— Your instructions —
Your answer must be the lines from the one containing "Viewport: 1568px width, 733px height." through the last line below, copied exactly, with no pictures.

* * * *

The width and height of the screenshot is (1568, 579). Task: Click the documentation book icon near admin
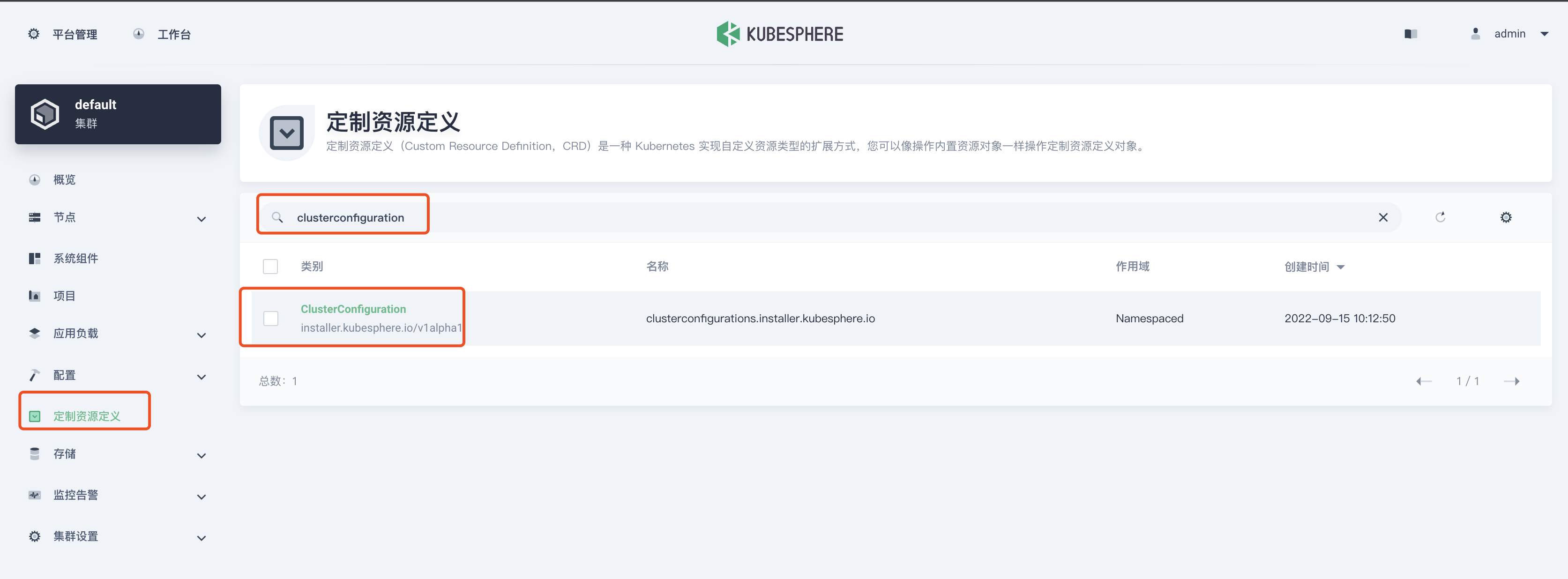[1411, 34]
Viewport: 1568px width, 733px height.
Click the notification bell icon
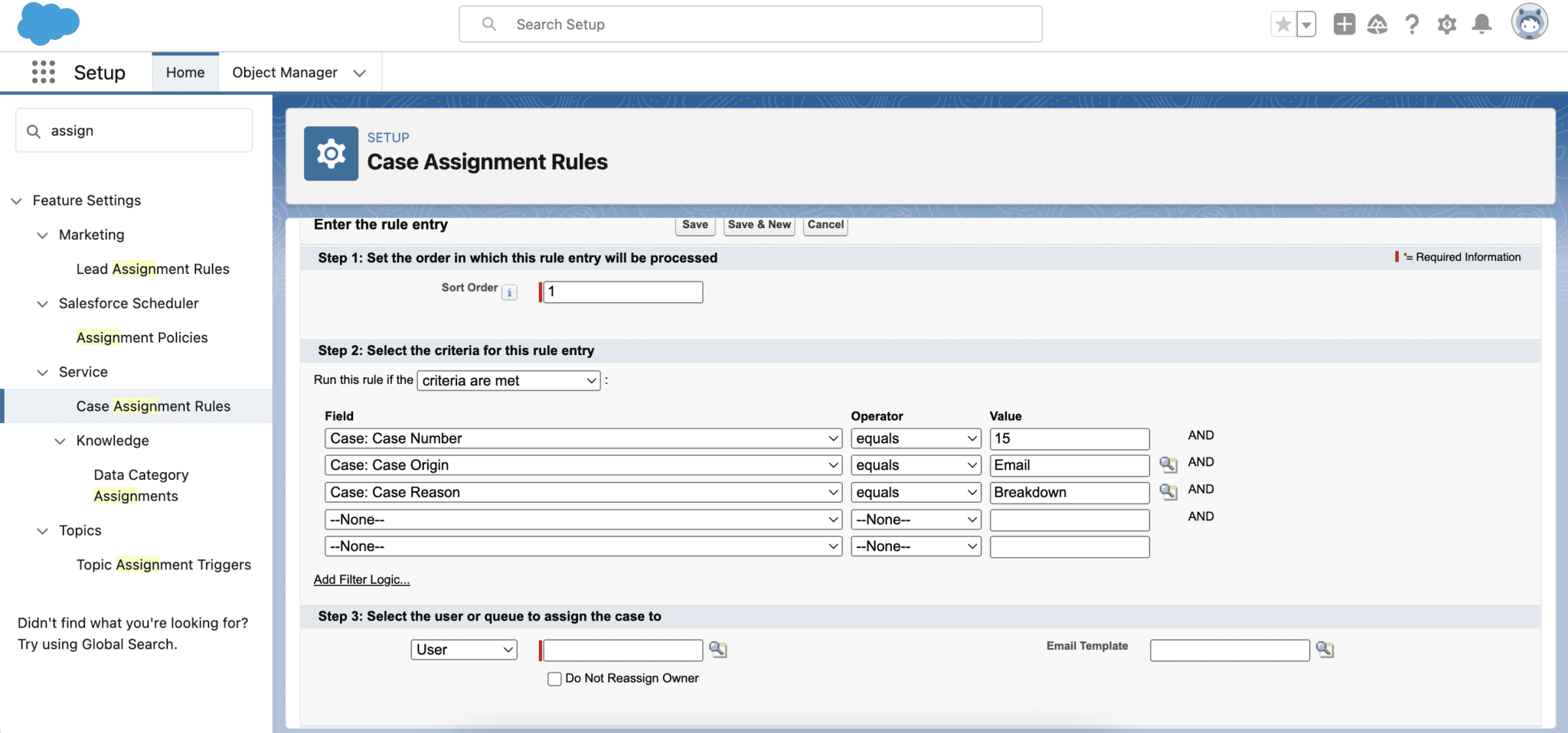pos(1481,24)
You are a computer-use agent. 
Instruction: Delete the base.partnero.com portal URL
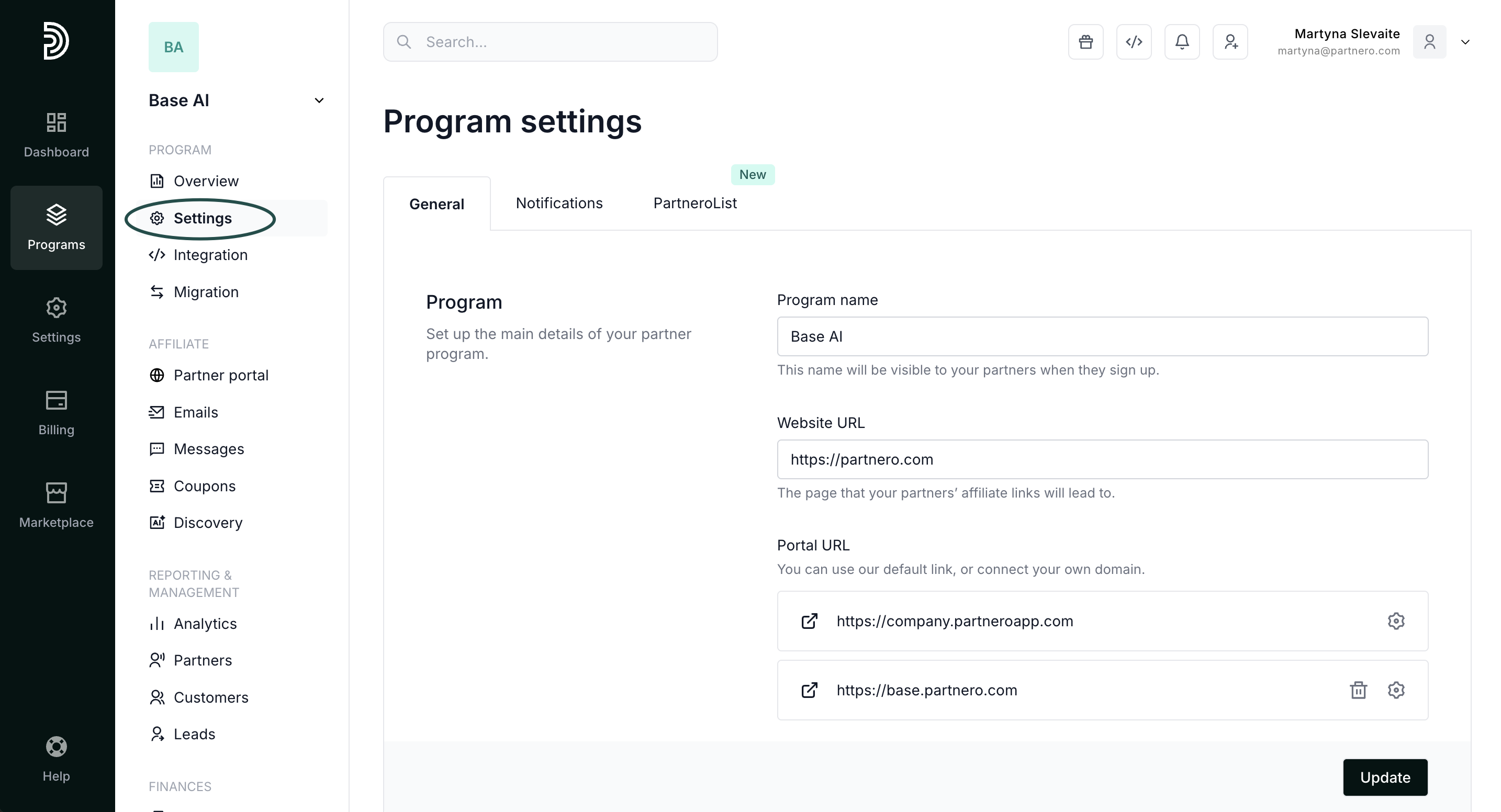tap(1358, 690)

* * * *

— Answer section —
Viewport: 1568px width, 733px height.
Click the notification bell icon
pos(1481,24)
You are a computer-use agent. 
Instruction: Delete the base.partnero.com portal URL
tap(1358, 690)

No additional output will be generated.